Editor’s Note: Food writer Andre James provides a unique perspective on the cuisine of the Myrtle Beach area. In his weekly column, To Butterfly A Shrimp, James explores restaurant menus so you can know exactly what to order when you visit.

WAH GWAAN! If you’re really mingling and mingling around Myrtle Beach like you should be, you’ll end up being the recipient of this greeting, in thick Jamaican patois.

The Myrtle Beach area has a very robust Jamaican community.
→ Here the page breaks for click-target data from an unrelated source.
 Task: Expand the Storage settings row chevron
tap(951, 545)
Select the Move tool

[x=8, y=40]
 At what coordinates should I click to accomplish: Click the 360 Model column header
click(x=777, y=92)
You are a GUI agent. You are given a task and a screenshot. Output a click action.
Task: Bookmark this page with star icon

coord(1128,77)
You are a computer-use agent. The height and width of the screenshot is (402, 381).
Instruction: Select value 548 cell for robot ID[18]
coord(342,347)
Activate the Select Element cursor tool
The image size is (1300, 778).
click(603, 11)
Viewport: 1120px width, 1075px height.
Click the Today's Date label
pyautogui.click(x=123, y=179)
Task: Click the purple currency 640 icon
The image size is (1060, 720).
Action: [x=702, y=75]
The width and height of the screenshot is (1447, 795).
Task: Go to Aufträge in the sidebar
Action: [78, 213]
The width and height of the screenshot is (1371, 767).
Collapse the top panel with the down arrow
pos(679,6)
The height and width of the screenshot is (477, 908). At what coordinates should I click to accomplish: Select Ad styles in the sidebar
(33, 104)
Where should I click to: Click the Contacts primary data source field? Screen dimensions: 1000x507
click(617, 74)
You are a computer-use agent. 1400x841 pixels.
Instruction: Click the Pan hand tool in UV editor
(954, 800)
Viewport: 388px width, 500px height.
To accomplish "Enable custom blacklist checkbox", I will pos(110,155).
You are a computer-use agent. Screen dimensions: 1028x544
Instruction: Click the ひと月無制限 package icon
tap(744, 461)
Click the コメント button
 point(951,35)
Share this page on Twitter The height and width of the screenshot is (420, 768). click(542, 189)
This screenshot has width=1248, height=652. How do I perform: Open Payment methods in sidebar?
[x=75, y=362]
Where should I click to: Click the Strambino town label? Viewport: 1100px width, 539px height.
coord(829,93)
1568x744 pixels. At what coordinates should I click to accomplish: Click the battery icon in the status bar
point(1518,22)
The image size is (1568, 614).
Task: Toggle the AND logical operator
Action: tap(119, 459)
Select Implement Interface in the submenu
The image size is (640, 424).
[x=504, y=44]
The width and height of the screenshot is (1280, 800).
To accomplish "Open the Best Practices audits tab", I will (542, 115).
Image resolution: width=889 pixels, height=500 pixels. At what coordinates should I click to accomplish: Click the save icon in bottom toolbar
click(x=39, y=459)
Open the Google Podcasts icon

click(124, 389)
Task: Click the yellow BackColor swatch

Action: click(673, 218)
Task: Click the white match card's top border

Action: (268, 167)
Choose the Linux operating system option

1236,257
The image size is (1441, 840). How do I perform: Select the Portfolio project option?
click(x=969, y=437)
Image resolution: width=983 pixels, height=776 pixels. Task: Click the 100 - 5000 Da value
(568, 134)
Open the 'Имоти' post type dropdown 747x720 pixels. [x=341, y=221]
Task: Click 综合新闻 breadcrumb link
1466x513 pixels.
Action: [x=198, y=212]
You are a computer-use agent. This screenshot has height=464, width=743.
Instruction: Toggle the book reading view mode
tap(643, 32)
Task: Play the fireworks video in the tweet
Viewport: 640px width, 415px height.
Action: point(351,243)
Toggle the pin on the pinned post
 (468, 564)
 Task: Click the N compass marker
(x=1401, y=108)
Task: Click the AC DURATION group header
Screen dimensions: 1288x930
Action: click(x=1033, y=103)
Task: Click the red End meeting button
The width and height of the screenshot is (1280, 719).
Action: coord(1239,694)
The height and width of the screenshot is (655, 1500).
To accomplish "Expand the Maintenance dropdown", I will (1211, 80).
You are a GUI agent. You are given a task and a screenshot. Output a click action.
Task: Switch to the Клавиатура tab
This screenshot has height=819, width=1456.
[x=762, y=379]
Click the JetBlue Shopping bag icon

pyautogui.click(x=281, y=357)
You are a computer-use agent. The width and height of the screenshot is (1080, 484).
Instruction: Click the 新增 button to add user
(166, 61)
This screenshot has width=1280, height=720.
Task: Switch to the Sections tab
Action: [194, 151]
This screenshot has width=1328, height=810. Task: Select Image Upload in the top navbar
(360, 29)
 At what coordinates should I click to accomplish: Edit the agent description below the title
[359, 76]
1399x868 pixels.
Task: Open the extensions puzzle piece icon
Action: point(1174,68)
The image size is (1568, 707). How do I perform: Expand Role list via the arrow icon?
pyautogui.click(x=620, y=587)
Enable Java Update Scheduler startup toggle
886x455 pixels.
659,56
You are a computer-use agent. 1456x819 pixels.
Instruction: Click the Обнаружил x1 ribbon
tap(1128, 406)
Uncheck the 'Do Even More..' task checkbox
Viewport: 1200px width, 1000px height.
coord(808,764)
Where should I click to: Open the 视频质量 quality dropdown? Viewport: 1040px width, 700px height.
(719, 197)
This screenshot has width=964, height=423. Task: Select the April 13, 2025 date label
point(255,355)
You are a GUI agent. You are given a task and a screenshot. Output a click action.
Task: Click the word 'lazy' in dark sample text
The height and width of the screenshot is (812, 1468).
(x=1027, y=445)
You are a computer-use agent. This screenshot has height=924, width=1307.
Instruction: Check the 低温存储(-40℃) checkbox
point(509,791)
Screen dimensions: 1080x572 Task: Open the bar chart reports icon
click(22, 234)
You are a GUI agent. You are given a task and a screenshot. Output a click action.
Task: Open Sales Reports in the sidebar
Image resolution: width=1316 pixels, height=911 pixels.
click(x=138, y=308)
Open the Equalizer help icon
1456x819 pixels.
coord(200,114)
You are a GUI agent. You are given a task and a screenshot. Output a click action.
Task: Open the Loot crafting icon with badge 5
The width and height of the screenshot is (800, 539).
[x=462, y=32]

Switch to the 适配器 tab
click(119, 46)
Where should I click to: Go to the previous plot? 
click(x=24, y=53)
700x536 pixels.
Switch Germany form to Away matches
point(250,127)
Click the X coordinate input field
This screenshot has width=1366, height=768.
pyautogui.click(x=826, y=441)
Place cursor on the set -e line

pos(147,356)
I wasn’t fully aware of this until I found myself at one of their Independence Day parties about a decade ago, drinking a Red Stripe beer as the iconic “Bam Sister Nancy’s Bam” blasted out a monstrous sound system in the most outrageous decibels imaginable, so outrageous it shook the plastic fork off my plate. The scene was beautifully raunchy, vibrant and chaotic, something you’d expect to see at Passa Passa in the Tivoli Gardens area of ​​Kingston, not a nightclub on the 501 freeway.

Most Jamaicans arrive in Grand Strand on J-1 visas to help shore up the backbone of the hospitality and tourism industry for the chaos of summer. Vacuuming under beanbags in the hotel lobby, operating the rickety wooden roller coaster Swamp Fox at Family Kingdom, and every other job imaginable. When the summer rush stops and tourists return home, many Jamaicans do the same – to Trelawny Parish, Middle Quarters or Naggo Head. But others choose to make the Grand Strand their new home. There’s no designated quadrant of the city where they all live, as you’ll see in New York’s Chinatown or Miami’s Little Haiti. Instead, Jamaicans are scattered from lowlands near Murrells Inlet to Cherry Grove, almost in North Carolina, so there isn’t really a “Jamaicaville” per se. But if there was a “Jamaicaville”, the Homestyle Restaurant would be its heart.

There are three Jamaican restaurants in the neighborhood: Sunday’s Best in North Myrtle Beach, Clarendon Cuisine across from Piggly Wiggly, and Reggae Island Grill – the only one that serves ackee (a fruit that looks like scrambled eggs to the uncultured). ). eye) and salt fish, Jamaica’s national dish. But Homestyle seems to be what Chef Creole is to Little Haiti and Nom Wah Tea Parlor to Chinatown, an undisputed cornerstone. If that’s not enough, there’s 8 Riva Grocery, a market named after Ocho Rios, the bustling resort town on the island’s north coast not far from Marcus Garvey’s birthplace, and the famous Dunn’s River. At 8 Riva, you’ll find sea moss, whole parrotfish, bottles of Baba Roots herbal tonic, boxes of callaloo (Jamaican’s answer to our collard greens), cassava, gingerbread and other imported provisions that give Jamaicans tangible pieces of their homeland.